Take every line from the entries below that includes the word "computer" and copy it.

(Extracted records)

-.-.-

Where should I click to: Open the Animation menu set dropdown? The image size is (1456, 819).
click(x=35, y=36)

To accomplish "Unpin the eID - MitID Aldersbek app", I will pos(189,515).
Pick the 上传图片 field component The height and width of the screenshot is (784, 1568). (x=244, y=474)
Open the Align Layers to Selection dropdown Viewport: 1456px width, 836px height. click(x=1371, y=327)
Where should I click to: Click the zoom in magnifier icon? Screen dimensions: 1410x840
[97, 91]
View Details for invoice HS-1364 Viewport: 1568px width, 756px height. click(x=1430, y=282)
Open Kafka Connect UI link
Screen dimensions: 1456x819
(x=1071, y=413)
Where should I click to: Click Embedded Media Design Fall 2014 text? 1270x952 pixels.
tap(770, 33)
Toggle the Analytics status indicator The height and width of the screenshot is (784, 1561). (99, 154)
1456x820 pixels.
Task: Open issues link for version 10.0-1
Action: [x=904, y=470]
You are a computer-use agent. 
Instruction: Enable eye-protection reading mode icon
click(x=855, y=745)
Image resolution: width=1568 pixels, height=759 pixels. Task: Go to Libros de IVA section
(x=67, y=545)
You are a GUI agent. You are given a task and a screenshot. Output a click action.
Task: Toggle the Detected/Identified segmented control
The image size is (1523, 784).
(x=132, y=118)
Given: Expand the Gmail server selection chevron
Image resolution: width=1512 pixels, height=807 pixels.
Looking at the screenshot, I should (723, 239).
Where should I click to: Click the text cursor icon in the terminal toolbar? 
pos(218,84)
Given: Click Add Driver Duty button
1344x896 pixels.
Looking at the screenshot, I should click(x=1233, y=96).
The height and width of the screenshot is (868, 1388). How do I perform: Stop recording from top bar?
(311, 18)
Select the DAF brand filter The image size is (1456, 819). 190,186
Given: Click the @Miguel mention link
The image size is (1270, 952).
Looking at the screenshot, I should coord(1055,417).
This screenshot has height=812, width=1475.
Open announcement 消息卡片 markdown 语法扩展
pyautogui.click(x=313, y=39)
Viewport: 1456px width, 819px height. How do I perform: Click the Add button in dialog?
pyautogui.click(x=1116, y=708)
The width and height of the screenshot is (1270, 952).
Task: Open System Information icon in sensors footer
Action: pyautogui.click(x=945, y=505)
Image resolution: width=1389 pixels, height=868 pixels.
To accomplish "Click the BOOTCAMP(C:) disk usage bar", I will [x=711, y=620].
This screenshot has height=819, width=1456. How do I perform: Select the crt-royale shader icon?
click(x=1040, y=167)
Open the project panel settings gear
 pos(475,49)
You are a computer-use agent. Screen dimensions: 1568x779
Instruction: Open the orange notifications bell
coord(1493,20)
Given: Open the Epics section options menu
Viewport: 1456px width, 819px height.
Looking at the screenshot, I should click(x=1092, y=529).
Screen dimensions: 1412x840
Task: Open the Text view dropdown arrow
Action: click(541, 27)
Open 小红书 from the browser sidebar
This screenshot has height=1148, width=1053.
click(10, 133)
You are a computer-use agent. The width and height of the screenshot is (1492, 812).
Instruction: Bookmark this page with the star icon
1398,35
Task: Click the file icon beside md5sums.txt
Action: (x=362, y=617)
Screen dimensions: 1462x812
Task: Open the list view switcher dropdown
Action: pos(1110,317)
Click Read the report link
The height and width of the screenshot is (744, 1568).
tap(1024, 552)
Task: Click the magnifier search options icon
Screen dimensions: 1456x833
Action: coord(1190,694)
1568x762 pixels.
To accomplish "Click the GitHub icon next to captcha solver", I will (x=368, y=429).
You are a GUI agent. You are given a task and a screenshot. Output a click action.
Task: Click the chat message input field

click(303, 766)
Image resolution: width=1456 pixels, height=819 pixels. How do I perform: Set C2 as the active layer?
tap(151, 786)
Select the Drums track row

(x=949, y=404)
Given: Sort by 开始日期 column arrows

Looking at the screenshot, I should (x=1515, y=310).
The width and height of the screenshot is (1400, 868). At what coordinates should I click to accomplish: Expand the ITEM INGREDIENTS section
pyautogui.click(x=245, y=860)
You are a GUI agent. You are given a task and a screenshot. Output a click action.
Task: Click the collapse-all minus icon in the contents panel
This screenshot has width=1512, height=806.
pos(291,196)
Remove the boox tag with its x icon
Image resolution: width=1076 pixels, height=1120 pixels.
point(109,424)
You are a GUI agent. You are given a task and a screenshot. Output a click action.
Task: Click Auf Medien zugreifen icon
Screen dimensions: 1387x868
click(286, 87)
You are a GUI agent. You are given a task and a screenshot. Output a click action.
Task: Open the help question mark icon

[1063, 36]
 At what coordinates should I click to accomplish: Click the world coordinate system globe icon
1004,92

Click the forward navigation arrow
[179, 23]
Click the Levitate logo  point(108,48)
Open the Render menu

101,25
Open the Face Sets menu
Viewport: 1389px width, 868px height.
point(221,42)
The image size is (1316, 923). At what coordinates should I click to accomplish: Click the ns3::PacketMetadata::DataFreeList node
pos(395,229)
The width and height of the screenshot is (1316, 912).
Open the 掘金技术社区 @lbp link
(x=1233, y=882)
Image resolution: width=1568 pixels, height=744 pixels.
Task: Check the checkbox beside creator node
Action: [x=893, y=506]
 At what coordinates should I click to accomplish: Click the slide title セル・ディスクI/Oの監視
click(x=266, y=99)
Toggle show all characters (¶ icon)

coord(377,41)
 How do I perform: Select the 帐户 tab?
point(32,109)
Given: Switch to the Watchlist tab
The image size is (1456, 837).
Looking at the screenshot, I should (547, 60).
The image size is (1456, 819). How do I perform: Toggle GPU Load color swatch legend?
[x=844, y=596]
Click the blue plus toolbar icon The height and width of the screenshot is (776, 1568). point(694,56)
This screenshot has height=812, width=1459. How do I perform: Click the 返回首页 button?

-.-.-

Response area =
You are a computer-use agent. 
You are a computer-use agent. Screen dimensions: 1568x779
You are a computer-use agent. The width and height of the screenshot is (1492, 812).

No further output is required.